Tightening the Rules: Proposed Changes to Rule 506
As if the tight markets themselves were not enough of a concern, at least one important tool used by companies to raise capital may soon become more difficult to access. Many start-ups and entrepreneurial ventures rely on the so-called Federal Rule 506 exemption when raising capital. The benefits to relying upon Rule 506 are many, including the ability to raise capital from an unlimited number of so-called "accredited investors" (i.e., investors that satisfy certain financial criteria) with limited disclosure requirements and pre-emption of state blue sky laws. In short, Rule 506 provides an efficient (and relatively cost-effective) way for companies to raise capital from certain well-heeled investors with minimal federal and state filing requirements.
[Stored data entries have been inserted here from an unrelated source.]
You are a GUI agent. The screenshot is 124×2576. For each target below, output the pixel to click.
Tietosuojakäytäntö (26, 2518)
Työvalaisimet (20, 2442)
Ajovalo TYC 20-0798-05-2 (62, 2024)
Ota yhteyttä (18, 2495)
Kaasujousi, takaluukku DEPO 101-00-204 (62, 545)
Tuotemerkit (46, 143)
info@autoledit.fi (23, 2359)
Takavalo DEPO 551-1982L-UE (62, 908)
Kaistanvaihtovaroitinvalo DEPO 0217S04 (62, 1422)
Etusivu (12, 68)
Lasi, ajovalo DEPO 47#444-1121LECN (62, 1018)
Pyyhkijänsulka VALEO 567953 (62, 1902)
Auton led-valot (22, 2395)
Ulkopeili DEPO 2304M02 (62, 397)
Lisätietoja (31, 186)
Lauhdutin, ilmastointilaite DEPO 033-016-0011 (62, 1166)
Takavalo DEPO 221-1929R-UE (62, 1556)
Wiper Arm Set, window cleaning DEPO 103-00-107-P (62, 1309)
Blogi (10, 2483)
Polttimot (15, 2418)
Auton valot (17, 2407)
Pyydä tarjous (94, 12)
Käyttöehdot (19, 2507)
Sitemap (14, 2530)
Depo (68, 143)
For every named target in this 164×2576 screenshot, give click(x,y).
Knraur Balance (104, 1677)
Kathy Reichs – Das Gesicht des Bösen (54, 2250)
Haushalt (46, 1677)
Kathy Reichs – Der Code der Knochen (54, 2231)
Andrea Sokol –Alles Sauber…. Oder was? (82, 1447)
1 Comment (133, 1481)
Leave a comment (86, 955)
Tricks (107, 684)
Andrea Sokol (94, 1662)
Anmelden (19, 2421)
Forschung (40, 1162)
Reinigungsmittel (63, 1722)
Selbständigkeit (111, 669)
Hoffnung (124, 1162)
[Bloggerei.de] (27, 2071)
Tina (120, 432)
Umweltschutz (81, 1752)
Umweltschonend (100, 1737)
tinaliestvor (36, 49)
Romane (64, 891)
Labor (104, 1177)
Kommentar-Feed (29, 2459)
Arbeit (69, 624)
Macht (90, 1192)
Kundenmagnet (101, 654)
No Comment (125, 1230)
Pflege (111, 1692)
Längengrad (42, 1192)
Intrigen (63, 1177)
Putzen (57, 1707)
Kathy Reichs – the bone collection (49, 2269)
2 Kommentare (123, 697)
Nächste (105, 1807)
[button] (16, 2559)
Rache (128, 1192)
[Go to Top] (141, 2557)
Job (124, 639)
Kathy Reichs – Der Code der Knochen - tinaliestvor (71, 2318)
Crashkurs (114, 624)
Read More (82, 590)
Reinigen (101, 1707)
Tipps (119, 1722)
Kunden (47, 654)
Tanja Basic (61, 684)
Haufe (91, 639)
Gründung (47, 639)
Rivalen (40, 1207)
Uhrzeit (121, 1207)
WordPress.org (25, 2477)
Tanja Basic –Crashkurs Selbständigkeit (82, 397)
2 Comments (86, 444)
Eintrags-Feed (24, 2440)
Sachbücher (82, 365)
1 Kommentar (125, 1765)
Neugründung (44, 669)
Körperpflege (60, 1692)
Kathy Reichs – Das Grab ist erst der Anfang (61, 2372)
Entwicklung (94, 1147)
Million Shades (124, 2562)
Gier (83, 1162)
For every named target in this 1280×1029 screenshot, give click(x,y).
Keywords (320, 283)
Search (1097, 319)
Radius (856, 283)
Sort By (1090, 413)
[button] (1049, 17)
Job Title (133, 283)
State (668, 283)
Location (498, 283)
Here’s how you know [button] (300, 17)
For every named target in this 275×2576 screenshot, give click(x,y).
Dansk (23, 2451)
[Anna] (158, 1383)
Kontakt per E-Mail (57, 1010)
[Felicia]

Section 926 of the recently enacted Wall Street Reform Act (i.e., the Dodd-Frank Act) is likely to have the effect of making it more difficult for companies to raise funds by relying on the exemption provided by Rule 506. This section of the Dodd-Frank Act required the Securities and Exchange Commission (SEC) to adopt rules by July 21, 2011, which disqualify felons and certain other "bad actors" from being involved in Regulation D offerings (i.e., offerings relying on Rule 506). While there are in effect "bad actor" rules that pertain to other exemptions, these rules currently do not apply to Rule 506 transactions. Among other reasons is the premise that in a transaction consummated in accordance with Rule 506, sales may be made only to accredited investors (i.e., investors that meet certain stringent financial guidelines) who the law presumes are sufficiently sophisticated and financially secure so do not require a heightened level of legal protection, and to a limited number of non-accredited investors (i.e., not more than 35) to whom significant legal and other disclosures have been provided. However, the new proposed rules turn this presumption on its head and actually impose greater restrictions than those that apply to other securities law exemptions.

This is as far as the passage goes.